Pero, Jaime y Juan siguen siendo bastante reales, como Serpentina está a punto de comprobar.
Serpentina, decidida, cruzó toda la ciudad. Para ser romántica, se internó en una florería fragrante
y compró un par de girasoles. Al pasar, por el barrio de Juan, se encontró con Juan, pero terminó
escondida en un basurero, pues Juan venía acompañado por una rubia vestida como hippie, tan
alegre y amarilla como los girasoles que sostenía Serpentina. Los dos comían helados y caminaban
apresurados.
Jaime estaba solo. Serpentina lo encontró sacando la basura esa noche, girasoles en mano. No
había posibilidades para ellos, le explicó Jaime a Serpentina en voz calma. Ella tenía razón. Él era
demasiado débil para pelear por ella o hacerle un espacio. La competencia no era su estilo, para
ser honesto. Se había topado unas cuantas veces con Juan en el banco y le parecía un buen tipo.

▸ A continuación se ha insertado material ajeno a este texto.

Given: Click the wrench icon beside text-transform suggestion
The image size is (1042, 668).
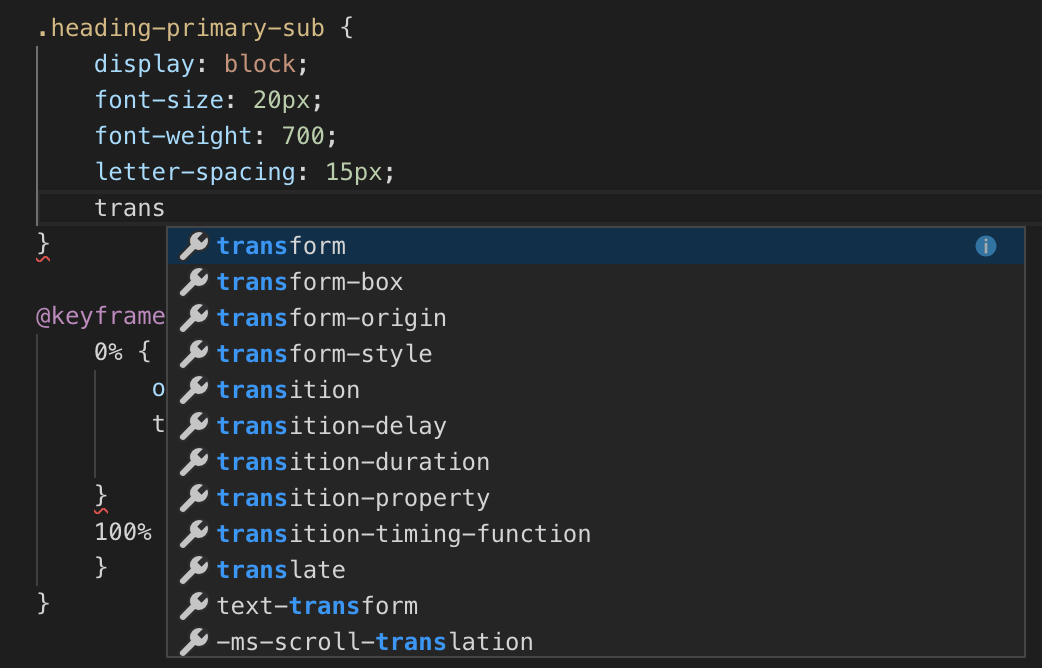Looking at the screenshot, I should (192, 605).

Ve con él, le dijo a Serpentina.
Jueves de construcción
En el porche de la entrada de la casa de Juan, los dos amigos eternos miran una puesta de sol y
comparten cervezas heladas. Se sienten curiosos y contentos espiando el horizonte. Tal vez
después jueguen básquetbol.
Y así era. Aquella tarde, unos constructores invisibles erigieron rápidamente una tercera casa
contigua, más grande que los otros dos. Así tenía que ser, pues el tercer inquilino llegó a lo que
prometía ser un barrio residencial en una van familiar. De allí se bajó un señor voluminoso con
poco pelo, en sus cuarenta, la que tenía que ser su esposa, tres hijos pequeños y una adolescente
cabreada. Había descubierto que Tinder solo le mostraba un par de treintones. Pero todo iba bien.
Como dijo Jaime, era bueno que se escuchara a los niños jugar en la calle.